[Given text Boundary: Start]
Non-communicable diseases (NCDs) are on upward trend across the country, said Vietnamese Ministry of Health in a meeting about policies to prevent these diseases in Hanoi on May 14.
This is worrisome information. Speaking at the meeting, Dr. Nguyen Thanh Long, Deputy Health Minister, stressed that Vietnam is facing great difficulties to handle double burden of communicable and non-communicable diseases.
However the impact of non-communicable diseases is rising rapidly, while for communicable diseases the impact is decreasing. The burden of non-communicable diseases accounts for two over third of diseases and deaths in the country.
Currently, the country has around 12.5 million people suffering high blood pressure and high blood cholesterol; 2.5 million diabetes people; over 2 million Chronic obstructive pulmonary disease and asthma sufferers. Moreover, each year around 125,000 new cancer cases are reported in the country.
[Given text Boundary: End]
[Dataset content Boundary: Start]
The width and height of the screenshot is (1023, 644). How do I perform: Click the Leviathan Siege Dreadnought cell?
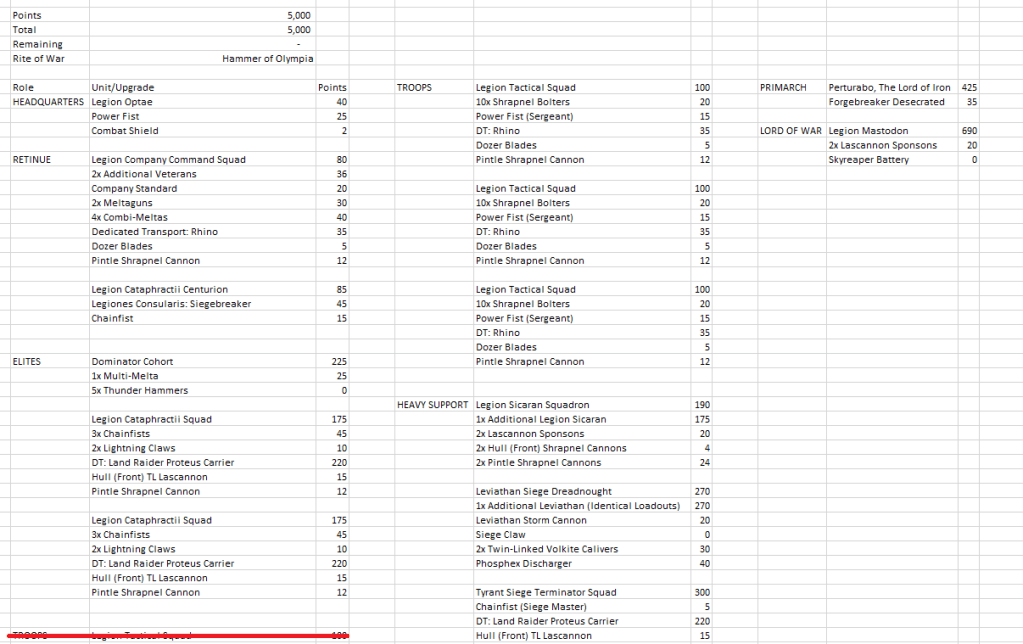pos(544,492)
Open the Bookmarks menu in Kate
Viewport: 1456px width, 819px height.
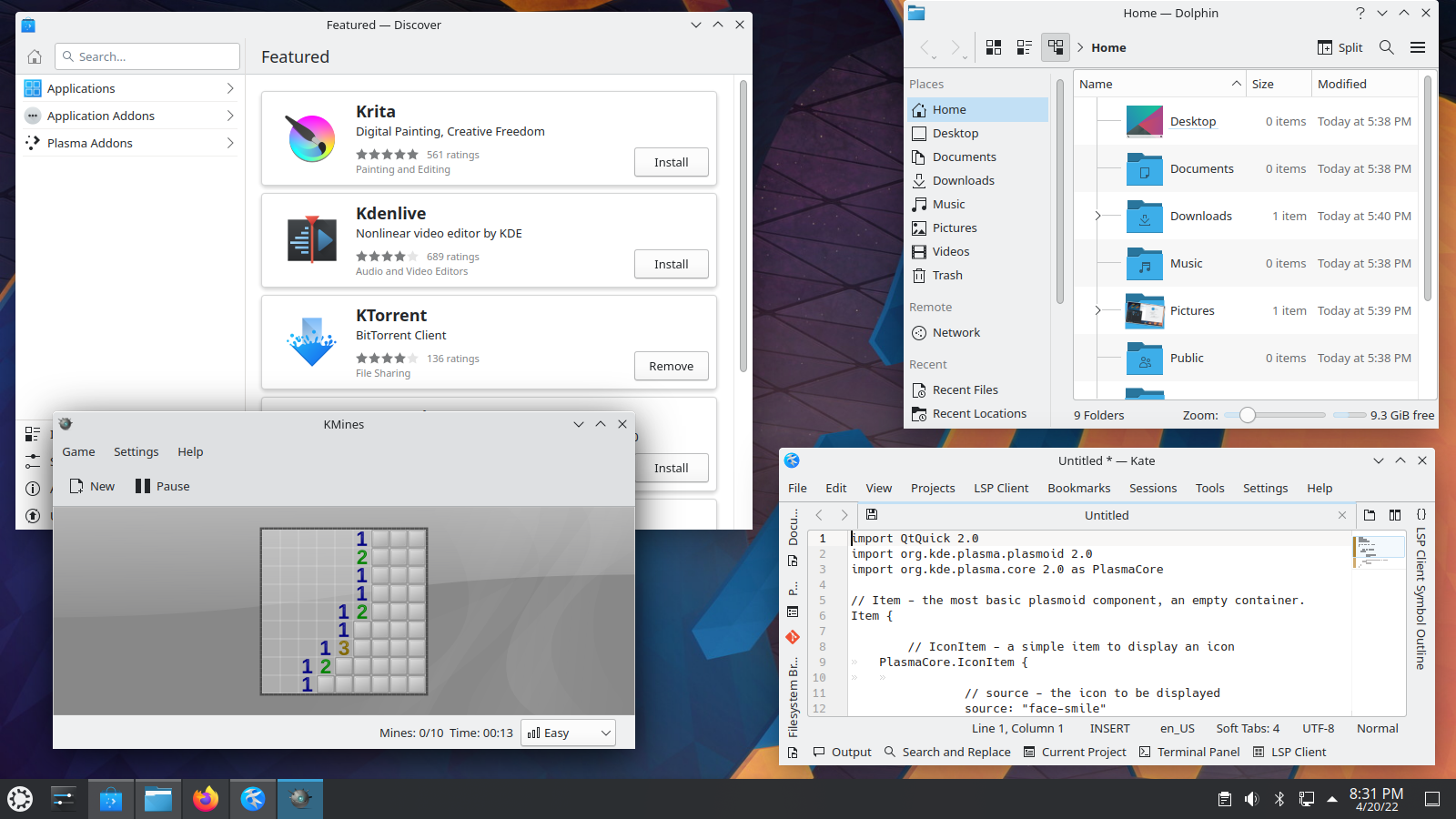[x=1078, y=488]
[Dataset content Boundary: End]
• _Task_
Pick up the passage on non-communicable diseases in Vietnam after its final sentence and keep writing it.

• _Expected answer_
In addition, non-transmissible diseases badly affect the living quality of people if they are not treated properly. In other words, if NCD disorders are diagnosed early, and effectively managed at the primary health care level, the cost will be minimum while the people with NCD disorders can live a healthy, active life and can continue to be productive for society.
Nguyen Van Tien, Vice Chairman of National Assembly Social Affairs Committee, said that non-communicable diseases threat not only to human health, but also to development and economic growth. Increase in the number of non-communicable diseases means increase in treatment fee; accordingly, prevention of non-communicable diseases is the government’s and party’s priority program.
According to medical experts, factors to cause non-communicable diseases are unhealthy lifestyle with less exercises, smoking, drinking and fats. It is estimated that the country has around 16 million smokers and out of four males, one drink too much or he drinks over 60 gram of wine a day; nearly 7 million obese people and one over third adults suffer elevated blood cholesterol.
Worse, the rate of people in the age of 30 to 69 on the risk of diabetes is 13 percent.
Statistics from the Ministry of Health showed that the country reported 520,000 fatalities in 2012, of which 73 per cent were caused by NCDs.